KDDI(株)は23日、2008年3月期 第1四半期(2007年4月~6月)の決算に関する記者説明会を開催した。同社代表取締役社長兼会長の小野寺 正氏は「第1四半期は比較的利益が出やすい」としながらも、「今四半期は売り上げ、利益共に最高水準である」と語った。
小野寺氏はKDDIグループを含めた連結決算においては、au携帯電話機とツーカーを含めた移動通信事業が引き続き好調であるとし、“ひかりOne”などの固定通信事業の営業損失を吸収した、営業収益が前年同期比5.7%増、営業利益が前年同期比15.6%増の増収増益であると述べた。
移動通信事業については、営業収益が前年同期比5.5%増となる6748億円に達したほか、営業収益に対するEBITDA(利払い前・税引き前・減価償却前・その他償却前利益)の比率を表わす“EBITDAマージン”が初めて30%を超えている。
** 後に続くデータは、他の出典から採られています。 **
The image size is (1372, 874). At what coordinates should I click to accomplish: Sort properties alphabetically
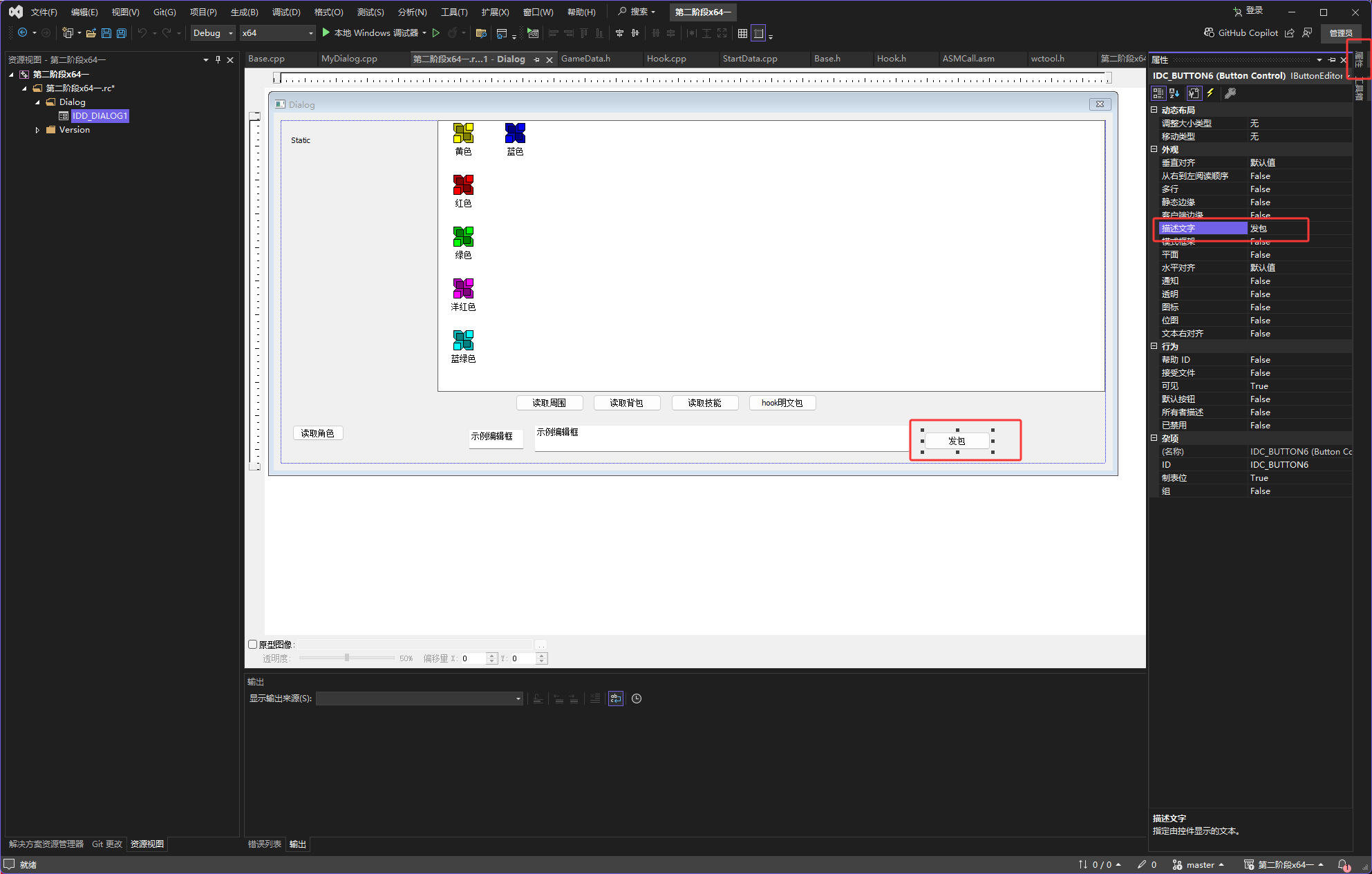[1175, 93]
また、月ごとの純増数もここ2ヵ月はソフトバンクモバイル(株)に抜かれているが、堅調に伸びており、今年6月にはMNP(番号ポータビリティ)による純増数の累計が100万契約を突破している。
解約率についても前年同期の1.04%に比べて、0.97%と0.07%と低下している。契約者1人当たりの月間売上高を示す“ARPU”では、前年同期の6810円から6430円と減少してきているが、CDMA 1X WIN端末では8160円と高く、「ハイエンドのWIN端末によって下支えが行なわれている」と述べた。
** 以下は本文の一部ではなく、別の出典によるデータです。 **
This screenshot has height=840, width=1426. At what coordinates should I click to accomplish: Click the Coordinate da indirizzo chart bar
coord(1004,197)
小野寺氏は、ソフトバンクモバイルの台頭による契約者数の増減について、「ソフトバンクモバイルが伸ばしているのは、うちが今まで手をつけていなかった部分を狙っており、その点ではよくマーケットを見ている」と述べ、「MNPの減少や解約率の向上などの面で影響が出てきたら問題だが、単純な数の大小ではあまり問題視していない」と語った。
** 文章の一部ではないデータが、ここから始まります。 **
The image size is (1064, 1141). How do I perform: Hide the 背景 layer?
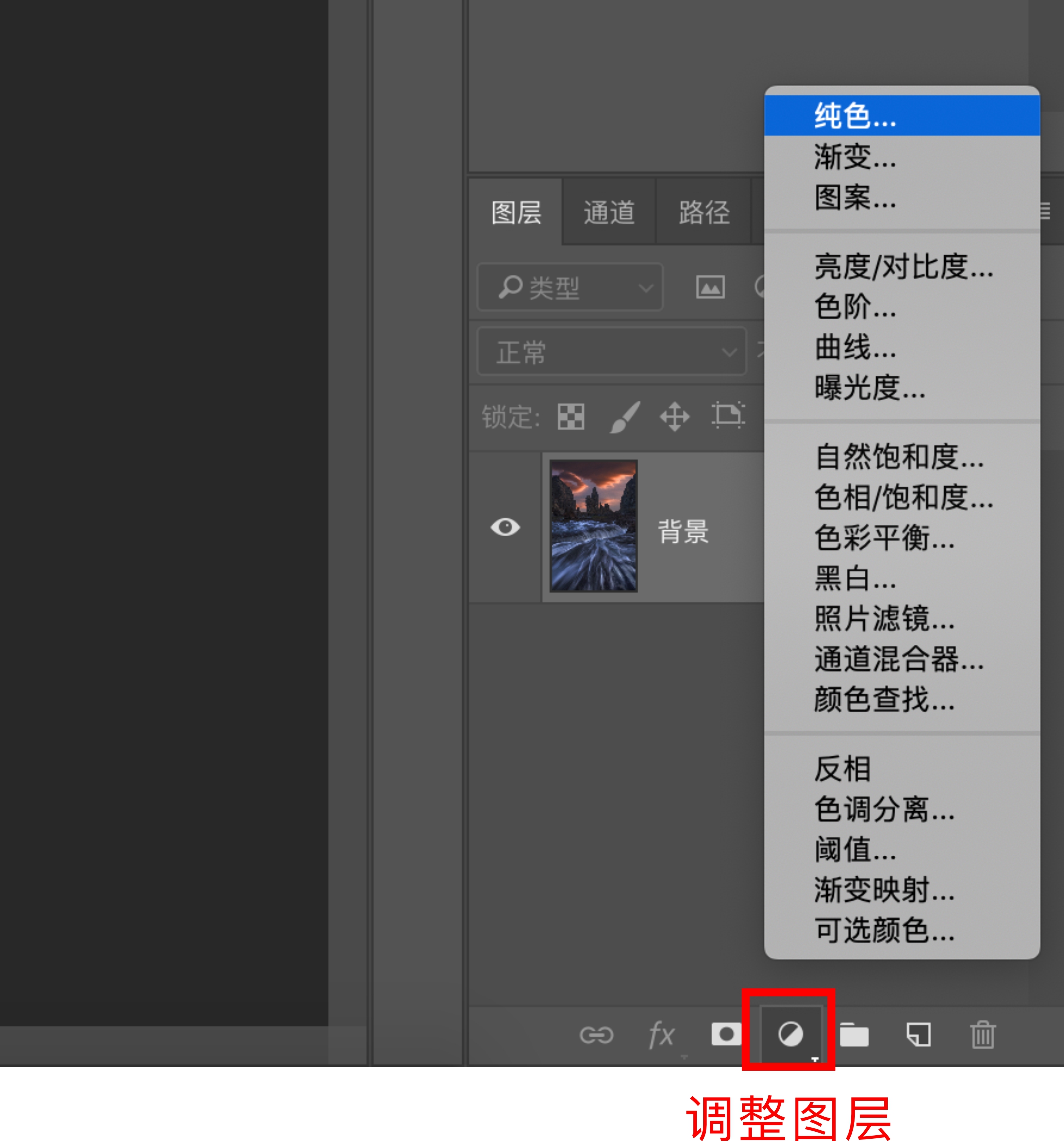(506, 528)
また、19日に発表された“誰でも割”(関連記事)での基本利用料の割り引きについては「2年契約をすれば半額、というわかりやすい割り引きだと自分は思っている。単なる値引き競争に持っていくつもりはない」としたうえで、「(株)エヌ・ティ・ティ・ドコモを意識した料金体系である」と語った(NTTドコモは基本利用料を半額に割り引く“ファミ割MAX”および“ひとりでも割引”(関連記事)を6月26日に発表していた)。